INFORMATION PROVIDED -
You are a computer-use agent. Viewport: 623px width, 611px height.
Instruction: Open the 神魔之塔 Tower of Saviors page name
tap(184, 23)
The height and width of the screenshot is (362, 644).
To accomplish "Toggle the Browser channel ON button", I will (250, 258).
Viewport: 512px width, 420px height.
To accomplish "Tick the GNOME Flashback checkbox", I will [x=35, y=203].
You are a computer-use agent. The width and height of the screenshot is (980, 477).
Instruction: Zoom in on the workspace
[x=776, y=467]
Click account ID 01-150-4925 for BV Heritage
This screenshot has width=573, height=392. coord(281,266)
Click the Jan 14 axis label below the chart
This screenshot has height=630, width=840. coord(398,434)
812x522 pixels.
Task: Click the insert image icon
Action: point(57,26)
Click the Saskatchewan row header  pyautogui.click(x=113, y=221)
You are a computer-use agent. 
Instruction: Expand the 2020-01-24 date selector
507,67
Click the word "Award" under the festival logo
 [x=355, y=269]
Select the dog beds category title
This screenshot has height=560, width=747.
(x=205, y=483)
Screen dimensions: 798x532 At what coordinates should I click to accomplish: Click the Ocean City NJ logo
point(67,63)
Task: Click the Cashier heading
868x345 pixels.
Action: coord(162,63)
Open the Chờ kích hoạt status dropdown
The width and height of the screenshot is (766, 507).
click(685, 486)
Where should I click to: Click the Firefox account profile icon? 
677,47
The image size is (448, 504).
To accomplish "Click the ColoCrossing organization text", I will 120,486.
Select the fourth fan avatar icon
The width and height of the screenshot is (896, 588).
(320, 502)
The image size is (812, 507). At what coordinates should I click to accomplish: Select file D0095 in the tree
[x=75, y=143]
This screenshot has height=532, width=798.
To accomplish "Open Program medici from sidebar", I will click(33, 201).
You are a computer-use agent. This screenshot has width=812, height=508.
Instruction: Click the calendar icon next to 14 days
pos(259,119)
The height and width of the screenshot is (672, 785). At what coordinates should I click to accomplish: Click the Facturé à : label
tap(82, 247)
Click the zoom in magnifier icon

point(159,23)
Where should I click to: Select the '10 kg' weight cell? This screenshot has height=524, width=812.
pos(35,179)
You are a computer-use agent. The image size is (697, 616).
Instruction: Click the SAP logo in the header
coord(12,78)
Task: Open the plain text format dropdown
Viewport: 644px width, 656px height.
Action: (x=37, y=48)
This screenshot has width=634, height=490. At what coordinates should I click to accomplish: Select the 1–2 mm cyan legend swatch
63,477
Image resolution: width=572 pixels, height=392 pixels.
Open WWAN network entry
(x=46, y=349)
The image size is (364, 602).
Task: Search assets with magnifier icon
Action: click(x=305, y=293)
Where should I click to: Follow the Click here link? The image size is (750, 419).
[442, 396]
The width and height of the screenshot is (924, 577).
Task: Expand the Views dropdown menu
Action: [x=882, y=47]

REQUIREMENT -
Word for word, retype each record.

RESULT -
You are a computer-use agent. Viewport: 623px width, 611px height.
Instruction: Open the 神魔之塔 Tower of Saviors page name
tap(184, 23)
The height and width of the screenshot is (362, 644).
To accomplish "Toggle the Browser channel ON button", I will (250, 258).
Viewport: 512px width, 420px height.
To accomplish "Tick the GNOME Flashback checkbox", I will [x=35, y=203].
You are a computer-use agent. The width and height of the screenshot is (980, 477).
Instruction: Zoom in on the workspace
[x=776, y=467]
Click account ID 01-150-4925 for BV Heritage
This screenshot has width=573, height=392. coord(281,266)
Click the Jan 14 axis label below the chart
This screenshot has height=630, width=840. coord(398,434)
812x522 pixels.
Task: Click the insert image icon
Action: point(57,26)
Click the Saskatchewan row header  pyautogui.click(x=113, y=221)
You are a computer-use agent. 
Instruction: Expand the 2020-01-24 date selector
507,67
Click the word "Award" under the festival logo
 [x=355, y=269]
Select the dog beds category title
This screenshot has height=560, width=747.
(x=205, y=483)
Screen dimensions: 798x532 At what coordinates should I click to accomplish: Click the Ocean City NJ logo
point(67,63)
Task: Click the Cashier heading
868x345 pixels.
Action: coord(162,63)
Open the Chờ kích hoạt status dropdown
The width and height of the screenshot is (766, 507).
click(685, 486)
Where should I click to: Click the Firefox account profile icon? 
677,47
The image size is (448, 504).
To accomplish "Click the ColoCrossing organization text", I will 120,486.
Select the fourth fan avatar icon
The width and height of the screenshot is (896, 588).
(320, 502)
The image size is (812, 507). At what coordinates should I click to accomplish: Select file D0095 in the tree
[x=75, y=143]
This screenshot has height=532, width=798.
To accomplish "Open Program medici from sidebar", I will click(33, 201).
You are a computer-use agent. This screenshot has width=812, height=508.
Instruction: Click the calendar icon next to 14 days
pos(259,119)
The height and width of the screenshot is (672, 785). At what coordinates should I click to accomplish: Click the Facturé à : label
tap(82, 247)
Click the zoom in magnifier icon

point(159,23)
Where should I click to: Select the '10 kg' weight cell? This screenshot has height=524, width=812.
pos(35,179)
You are a computer-use agent. The image size is (697, 616).
Instruction: Click the SAP logo in the header
coord(12,78)
Task: Open the plain text format dropdown
Viewport: 644px width, 656px height.
Action: (x=37, y=48)
This screenshot has width=634, height=490. At what coordinates should I click to accomplish: Select the 1–2 mm cyan legend swatch
63,477
Image resolution: width=572 pixels, height=392 pixels.
Open WWAN network entry
(x=46, y=349)
The image size is (364, 602).
Task: Search assets with magnifier icon
Action: click(x=305, y=293)
Where should I click to: Follow the Click here link? The image size is (750, 419).
[442, 396]
The width and height of the screenshot is (924, 577).
Task: Expand the Views dropdown menu
Action: [x=882, y=47]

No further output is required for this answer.